▶ Activity: Transcribe word for word the lines below from the line with "Task: Open the Try click & drag section" through the line with "Given: Click the Motherboard name field", ends included.

(Saved entries)
· · ·

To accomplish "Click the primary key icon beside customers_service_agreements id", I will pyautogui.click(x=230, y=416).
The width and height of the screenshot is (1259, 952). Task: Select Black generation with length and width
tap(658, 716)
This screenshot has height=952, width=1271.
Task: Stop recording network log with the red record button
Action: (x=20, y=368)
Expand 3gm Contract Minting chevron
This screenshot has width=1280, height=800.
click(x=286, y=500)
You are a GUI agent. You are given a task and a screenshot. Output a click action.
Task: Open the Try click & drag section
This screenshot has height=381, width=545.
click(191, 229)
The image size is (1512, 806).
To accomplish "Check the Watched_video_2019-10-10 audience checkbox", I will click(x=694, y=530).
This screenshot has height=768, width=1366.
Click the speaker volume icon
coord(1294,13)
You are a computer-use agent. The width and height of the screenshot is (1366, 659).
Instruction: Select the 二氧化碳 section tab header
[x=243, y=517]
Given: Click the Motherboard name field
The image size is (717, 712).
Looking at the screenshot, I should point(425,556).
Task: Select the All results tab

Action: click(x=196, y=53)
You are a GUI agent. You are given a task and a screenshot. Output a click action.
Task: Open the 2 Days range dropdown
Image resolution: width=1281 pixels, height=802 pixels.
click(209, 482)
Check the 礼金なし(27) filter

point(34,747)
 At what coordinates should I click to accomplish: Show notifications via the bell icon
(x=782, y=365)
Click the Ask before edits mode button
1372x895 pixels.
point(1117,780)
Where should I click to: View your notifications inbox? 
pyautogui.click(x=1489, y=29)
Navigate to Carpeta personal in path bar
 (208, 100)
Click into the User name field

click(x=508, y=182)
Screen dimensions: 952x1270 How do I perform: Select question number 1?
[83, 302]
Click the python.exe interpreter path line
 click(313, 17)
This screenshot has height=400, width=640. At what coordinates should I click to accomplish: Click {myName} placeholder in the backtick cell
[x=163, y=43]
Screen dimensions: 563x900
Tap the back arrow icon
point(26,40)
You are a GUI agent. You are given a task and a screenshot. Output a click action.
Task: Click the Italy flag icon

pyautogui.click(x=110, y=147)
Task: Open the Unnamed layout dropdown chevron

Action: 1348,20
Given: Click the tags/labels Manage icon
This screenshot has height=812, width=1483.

· · ·

▶ Solution below:
Task: Open the Try click & drag section
This screenshot has height=381, width=545.
click(191, 229)
The image size is (1512, 806).
To accomplish "Check the Watched_video_2019-10-10 audience checkbox", I will click(x=694, y=530).
This screenshot has height=768, width=1366.
Click the speaker volume icon
coord(1294,13)
You are a computer-use agent. The width and height of the screenshot is (1366, 659).
Instruction: Select the 二氧化碳 section tab header
[x=243, y=517]
Given: Click the Motherboard name field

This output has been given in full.